[PROVIDED MATERIAL]:
===

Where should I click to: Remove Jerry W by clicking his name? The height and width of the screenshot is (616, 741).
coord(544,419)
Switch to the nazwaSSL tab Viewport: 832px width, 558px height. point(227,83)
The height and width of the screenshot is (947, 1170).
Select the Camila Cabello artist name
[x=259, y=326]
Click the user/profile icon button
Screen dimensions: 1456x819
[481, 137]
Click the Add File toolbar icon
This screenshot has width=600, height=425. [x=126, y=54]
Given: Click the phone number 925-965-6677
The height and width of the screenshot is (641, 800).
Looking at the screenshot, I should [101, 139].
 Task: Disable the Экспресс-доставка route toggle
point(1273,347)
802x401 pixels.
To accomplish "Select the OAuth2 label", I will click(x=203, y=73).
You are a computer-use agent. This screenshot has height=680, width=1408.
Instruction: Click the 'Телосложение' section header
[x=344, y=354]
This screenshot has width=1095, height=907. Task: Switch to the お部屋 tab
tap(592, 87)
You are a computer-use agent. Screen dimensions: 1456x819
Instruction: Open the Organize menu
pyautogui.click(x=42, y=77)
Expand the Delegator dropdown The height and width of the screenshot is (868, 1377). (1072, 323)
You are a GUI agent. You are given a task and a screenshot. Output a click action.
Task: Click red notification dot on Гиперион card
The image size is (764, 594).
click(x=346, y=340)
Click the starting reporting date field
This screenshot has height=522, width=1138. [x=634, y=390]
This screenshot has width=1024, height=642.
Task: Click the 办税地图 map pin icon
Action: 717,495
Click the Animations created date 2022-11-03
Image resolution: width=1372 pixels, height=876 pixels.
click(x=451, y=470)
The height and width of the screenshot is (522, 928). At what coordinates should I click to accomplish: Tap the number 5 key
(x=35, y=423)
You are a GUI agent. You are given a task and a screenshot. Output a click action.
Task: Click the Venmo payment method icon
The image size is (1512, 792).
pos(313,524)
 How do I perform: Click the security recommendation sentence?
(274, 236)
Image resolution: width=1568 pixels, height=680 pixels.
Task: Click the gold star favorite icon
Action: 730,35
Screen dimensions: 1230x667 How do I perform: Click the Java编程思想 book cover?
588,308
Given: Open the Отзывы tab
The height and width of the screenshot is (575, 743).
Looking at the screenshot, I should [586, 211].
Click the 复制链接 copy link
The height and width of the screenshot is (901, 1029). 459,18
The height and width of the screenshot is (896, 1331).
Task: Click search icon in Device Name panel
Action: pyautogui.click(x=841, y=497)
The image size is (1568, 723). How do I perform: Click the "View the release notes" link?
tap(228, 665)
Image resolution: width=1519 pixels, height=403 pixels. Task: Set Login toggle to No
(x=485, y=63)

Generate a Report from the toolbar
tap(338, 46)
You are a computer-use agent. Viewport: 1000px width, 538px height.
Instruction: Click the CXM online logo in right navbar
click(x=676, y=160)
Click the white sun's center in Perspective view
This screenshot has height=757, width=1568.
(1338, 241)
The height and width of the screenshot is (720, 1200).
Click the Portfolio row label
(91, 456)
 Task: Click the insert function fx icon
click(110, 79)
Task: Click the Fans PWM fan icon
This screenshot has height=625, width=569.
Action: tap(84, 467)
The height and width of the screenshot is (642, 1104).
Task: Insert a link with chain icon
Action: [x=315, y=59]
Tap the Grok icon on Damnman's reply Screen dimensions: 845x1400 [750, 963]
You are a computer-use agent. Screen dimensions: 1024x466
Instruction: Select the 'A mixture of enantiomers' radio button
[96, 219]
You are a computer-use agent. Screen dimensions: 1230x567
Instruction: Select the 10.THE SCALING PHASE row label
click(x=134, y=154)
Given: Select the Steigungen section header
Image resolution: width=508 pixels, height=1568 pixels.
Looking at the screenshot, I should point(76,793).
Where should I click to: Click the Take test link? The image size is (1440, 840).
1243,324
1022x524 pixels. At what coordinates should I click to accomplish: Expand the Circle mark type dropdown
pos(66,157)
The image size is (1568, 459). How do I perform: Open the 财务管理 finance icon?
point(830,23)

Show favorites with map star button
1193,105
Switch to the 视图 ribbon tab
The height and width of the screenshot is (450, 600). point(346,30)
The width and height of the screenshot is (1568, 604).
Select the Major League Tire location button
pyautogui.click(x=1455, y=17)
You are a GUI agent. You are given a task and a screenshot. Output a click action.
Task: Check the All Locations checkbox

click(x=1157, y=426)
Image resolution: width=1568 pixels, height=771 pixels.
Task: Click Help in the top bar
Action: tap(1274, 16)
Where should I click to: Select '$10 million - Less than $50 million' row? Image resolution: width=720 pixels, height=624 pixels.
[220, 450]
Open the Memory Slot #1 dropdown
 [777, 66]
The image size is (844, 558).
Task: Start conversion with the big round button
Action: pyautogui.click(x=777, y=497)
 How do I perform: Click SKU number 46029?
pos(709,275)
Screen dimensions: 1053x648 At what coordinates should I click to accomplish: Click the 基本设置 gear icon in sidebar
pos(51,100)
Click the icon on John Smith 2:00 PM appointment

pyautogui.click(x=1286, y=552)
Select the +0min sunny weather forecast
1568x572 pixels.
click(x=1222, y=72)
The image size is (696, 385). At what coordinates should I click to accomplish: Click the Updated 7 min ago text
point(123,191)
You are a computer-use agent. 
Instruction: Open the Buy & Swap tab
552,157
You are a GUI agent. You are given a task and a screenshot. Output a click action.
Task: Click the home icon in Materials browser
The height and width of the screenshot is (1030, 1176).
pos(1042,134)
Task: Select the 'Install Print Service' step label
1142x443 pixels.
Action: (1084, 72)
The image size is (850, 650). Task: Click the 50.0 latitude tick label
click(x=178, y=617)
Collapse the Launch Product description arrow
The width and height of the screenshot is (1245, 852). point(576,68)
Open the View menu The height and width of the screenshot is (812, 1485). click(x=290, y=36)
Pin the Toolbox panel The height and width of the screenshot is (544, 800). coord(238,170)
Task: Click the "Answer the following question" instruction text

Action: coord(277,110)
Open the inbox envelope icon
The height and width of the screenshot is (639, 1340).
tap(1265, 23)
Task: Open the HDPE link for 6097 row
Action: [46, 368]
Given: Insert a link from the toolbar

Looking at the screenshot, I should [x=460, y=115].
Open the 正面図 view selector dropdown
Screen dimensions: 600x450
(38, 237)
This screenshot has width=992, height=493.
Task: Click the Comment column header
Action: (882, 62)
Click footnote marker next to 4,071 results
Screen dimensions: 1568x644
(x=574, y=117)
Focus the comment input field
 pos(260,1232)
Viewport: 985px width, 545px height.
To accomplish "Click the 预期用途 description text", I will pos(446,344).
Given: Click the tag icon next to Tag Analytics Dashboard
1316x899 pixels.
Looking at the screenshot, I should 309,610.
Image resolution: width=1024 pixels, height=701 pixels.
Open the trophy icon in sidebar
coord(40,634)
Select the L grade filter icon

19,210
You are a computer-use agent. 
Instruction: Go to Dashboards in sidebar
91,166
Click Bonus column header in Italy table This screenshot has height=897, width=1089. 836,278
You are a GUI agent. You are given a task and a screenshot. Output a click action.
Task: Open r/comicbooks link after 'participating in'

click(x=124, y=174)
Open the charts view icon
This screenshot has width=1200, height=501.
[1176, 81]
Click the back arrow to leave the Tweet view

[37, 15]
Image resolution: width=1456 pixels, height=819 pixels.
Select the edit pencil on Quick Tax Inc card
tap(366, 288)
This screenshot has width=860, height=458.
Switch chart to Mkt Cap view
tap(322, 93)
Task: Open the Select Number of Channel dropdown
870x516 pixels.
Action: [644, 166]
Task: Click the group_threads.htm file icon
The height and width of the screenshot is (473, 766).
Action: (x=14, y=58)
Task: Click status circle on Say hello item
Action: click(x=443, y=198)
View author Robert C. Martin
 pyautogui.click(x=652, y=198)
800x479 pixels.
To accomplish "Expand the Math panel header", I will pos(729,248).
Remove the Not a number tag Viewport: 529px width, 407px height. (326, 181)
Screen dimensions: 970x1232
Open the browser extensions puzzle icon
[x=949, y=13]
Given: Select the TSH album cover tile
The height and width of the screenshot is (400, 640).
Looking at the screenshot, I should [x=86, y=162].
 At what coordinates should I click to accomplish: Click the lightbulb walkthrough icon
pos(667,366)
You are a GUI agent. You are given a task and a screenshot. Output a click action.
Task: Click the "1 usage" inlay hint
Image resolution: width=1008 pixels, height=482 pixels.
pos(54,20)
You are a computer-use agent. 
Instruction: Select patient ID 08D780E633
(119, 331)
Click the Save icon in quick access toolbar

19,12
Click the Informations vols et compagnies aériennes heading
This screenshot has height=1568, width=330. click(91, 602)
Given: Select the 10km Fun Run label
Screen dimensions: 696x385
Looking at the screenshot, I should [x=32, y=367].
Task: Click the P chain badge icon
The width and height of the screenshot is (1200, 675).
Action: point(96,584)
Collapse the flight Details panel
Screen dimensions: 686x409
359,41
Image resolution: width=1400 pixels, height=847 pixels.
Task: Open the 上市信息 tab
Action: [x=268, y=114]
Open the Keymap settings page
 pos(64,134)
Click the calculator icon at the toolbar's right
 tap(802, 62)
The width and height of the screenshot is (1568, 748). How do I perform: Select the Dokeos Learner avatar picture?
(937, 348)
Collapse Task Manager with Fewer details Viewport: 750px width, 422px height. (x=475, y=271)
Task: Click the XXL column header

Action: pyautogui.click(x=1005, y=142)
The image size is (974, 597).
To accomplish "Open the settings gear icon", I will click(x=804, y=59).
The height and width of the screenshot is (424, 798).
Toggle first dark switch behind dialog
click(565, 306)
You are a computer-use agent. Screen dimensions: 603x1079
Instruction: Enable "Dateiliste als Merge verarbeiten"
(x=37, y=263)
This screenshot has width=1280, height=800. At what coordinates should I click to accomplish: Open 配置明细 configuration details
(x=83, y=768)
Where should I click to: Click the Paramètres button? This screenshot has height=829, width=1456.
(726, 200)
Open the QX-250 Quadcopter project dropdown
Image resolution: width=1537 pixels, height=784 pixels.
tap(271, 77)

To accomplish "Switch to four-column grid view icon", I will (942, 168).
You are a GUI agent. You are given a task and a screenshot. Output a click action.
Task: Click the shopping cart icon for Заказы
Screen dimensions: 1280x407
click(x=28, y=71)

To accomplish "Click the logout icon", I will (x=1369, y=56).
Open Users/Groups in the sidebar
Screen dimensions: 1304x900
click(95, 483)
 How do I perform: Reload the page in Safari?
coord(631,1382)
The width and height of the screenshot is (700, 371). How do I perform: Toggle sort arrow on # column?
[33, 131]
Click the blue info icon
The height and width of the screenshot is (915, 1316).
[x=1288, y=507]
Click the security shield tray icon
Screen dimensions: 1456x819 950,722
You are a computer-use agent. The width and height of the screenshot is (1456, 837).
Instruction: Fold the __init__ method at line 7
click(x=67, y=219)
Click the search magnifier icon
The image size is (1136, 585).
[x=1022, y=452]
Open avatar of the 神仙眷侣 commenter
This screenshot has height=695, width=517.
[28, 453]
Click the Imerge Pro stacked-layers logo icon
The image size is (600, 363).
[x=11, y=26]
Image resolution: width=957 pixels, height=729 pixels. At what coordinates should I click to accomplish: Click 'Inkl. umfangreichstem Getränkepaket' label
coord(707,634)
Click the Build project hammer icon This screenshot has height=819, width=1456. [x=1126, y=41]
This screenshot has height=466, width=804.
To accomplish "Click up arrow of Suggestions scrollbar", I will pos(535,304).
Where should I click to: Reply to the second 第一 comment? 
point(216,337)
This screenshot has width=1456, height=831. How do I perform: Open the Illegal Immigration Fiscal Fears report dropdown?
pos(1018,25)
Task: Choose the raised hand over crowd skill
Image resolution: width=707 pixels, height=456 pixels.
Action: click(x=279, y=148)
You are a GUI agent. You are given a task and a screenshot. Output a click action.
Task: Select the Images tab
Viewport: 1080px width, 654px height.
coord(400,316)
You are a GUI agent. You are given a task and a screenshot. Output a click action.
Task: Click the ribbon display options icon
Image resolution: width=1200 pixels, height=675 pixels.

===

[YOUR INSTRUCTIONS]: Reproduce the rows above word for word, from the very first line through the line containing "click(x=346, y=340)", both ends included.

[SOLUTION BELOW]:
Where should I click to: Remove Jerry W by clicking his name? The height and width of the screenshot is (616, 741).
coord(544,419)
Switch to the nazwaSSL tab Viewport: 832px width, 558px height. point(227,83)
The height and width of the screenshot is (947, 1170).
Select the Camila Cabello artist name
[x=259, y=326]
Click the user/profile icon button
Screen dimensions: 1456x819
[481, 137]
Click the Add File toolbar icon
This screenshot has width=600, height=425. [x=126, y=54]
Given: Click the phone number 925-965-6677
The height and width of the screenshot is (641, 800).
Looking at the screenshot, I should [101, 139].
 Task: Disable the Экспресс-доставка route toggle
point(1273,347)
802x401 pixels.
To accomplish "Select the OAuth2 label", I will click(x=203, y=73).
You are a computer-use agent. This screenshot has height=680, width=1408.
Instruction: Click the 'Телосложение' section header
[x=344, y=354]
This screenshot has width=1095, height=907. Task: Switch to the お部屋 tab
tap(592, 87)
You are a computer-use agent. Screen dimensions: 1456x819
Instruction: Open the Organize menu
pyautogui.click(x=42, y=77)
Expand the Delegator dropdown The height and width of the screenshot is (868, 1377). (1072, 323)
You are a GUI agent. You are given a task and a screenshot. Output a click action.
Task: Click red notification dot on Гиперион card
The image size is (764, 594).
click(x=346, y=340)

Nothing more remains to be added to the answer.